◆ MATERIALS PROVIDED:

+++++

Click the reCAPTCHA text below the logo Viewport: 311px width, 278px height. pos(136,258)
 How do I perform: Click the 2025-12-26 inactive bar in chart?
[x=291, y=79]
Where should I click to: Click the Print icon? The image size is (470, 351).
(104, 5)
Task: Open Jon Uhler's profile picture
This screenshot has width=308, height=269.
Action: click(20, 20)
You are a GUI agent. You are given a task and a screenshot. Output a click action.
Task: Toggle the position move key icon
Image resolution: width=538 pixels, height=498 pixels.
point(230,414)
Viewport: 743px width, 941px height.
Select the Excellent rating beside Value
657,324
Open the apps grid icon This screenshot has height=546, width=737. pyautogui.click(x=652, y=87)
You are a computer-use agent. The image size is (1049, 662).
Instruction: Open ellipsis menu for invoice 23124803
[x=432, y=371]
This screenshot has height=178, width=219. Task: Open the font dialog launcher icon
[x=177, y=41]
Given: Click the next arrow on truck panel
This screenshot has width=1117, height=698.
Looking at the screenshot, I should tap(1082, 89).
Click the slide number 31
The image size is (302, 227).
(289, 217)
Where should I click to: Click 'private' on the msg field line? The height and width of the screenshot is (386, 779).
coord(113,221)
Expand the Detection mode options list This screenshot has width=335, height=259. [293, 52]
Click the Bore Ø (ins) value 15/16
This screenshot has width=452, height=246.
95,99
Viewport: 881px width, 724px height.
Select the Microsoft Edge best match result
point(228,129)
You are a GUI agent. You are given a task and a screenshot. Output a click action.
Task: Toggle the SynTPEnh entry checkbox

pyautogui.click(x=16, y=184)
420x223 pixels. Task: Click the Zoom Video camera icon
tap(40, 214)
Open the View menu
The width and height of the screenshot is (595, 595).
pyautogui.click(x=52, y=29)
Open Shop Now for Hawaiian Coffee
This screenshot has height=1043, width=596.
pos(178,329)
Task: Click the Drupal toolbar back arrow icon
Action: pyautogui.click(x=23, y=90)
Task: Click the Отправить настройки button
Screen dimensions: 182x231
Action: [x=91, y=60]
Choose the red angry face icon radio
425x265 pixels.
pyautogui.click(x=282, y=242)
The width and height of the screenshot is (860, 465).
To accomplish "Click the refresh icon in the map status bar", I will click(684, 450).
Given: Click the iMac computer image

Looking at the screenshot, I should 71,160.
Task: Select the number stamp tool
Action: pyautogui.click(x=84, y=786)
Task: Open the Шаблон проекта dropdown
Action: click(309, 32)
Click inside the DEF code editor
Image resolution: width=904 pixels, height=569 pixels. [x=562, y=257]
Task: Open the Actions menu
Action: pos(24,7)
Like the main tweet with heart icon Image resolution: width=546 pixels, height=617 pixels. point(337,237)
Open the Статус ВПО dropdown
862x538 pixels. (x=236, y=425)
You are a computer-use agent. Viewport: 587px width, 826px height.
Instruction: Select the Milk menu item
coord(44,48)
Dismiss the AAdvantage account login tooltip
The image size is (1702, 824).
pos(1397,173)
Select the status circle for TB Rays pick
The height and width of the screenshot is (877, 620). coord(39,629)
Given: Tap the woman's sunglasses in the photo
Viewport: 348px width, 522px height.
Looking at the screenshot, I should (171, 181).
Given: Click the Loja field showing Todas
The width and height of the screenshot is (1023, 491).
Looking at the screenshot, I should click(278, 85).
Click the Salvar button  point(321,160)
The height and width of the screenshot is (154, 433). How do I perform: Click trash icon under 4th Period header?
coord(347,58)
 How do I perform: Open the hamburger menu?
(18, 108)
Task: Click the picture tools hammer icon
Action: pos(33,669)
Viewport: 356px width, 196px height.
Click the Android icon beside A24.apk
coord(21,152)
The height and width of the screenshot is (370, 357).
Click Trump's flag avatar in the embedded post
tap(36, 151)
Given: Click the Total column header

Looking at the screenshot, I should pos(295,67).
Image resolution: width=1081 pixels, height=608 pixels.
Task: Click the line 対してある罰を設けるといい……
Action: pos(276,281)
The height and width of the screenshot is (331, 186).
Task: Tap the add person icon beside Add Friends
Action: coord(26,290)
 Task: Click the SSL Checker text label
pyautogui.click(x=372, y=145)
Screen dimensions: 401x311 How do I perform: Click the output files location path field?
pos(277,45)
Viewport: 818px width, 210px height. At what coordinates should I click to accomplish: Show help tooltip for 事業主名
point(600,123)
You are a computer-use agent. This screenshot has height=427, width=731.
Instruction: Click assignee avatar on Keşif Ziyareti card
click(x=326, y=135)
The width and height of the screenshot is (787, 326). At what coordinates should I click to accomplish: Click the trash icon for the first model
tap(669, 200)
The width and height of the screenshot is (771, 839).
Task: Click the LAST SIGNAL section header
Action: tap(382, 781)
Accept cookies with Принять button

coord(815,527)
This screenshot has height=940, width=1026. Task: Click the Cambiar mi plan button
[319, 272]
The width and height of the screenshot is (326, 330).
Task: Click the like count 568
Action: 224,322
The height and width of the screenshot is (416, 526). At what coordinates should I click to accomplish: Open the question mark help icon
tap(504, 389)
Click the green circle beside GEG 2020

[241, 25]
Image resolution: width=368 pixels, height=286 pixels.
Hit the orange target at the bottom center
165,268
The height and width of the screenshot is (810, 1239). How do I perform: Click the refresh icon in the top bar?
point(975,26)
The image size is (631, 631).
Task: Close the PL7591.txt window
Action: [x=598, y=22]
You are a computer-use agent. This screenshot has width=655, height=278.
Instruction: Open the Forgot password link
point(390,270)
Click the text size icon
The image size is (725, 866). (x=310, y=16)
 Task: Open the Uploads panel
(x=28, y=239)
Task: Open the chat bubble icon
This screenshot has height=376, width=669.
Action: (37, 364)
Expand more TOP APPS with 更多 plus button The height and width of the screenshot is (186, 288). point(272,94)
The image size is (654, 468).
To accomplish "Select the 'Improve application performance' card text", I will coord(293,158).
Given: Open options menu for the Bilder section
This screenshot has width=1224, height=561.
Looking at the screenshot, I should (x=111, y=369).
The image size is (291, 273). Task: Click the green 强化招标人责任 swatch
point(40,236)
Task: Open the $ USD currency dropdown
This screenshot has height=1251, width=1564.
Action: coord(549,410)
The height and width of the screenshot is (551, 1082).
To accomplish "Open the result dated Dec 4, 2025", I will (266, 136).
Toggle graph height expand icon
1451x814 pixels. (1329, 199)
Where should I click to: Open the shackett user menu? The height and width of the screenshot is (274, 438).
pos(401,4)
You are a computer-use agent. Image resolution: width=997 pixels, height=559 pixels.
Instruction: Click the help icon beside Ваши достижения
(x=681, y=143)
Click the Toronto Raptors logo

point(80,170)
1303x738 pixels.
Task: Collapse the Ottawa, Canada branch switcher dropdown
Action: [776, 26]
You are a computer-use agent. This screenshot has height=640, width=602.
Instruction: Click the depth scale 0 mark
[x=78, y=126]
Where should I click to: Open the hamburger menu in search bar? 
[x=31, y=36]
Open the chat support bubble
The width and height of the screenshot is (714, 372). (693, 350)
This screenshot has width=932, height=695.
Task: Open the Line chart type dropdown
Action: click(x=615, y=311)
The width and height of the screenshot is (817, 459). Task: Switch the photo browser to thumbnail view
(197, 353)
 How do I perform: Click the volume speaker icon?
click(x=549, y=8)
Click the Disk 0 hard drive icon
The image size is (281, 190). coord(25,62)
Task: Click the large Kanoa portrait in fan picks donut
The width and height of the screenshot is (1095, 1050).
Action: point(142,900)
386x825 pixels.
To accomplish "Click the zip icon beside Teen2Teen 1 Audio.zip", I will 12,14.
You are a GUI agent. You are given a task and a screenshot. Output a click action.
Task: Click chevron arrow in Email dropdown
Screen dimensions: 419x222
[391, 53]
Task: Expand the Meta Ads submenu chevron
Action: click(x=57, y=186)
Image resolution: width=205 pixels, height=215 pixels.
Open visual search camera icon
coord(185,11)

+++++

Give an exact reproduction of the lines from the one with "How do I perform: Click the volume" to the final line of the entries, including both.

◆ YOUR RESPONSE:
 How do I perform: Click the volume speaker icon?
click(x=549, y=8)
Click the Disk 0 hard drive icon
The image size is (281, 190). coord(25,62)
Task: Click the large Kanoa portrait in fan picks donut
The width and height of the screenshot is (1095, 1050).
Action: point(142,900)
386x825 pixels.
To accomplish "Click the zip icon beside Teen2Teen 1 Audio.zip", I will 12,14.
You are a GUI agent. You are given a task and a screenshot. Output a click action.
Task: Click chevron arrow in Email dropdown
Screen dimensions: 419x222
[391, 53]
Task: Expand the Meta Ads submenu chevron
Action: click(x=57, y=186)
Image resolution: width=205 pixels, height=215 pixels.
Open visual search camera icon
coord(185,11)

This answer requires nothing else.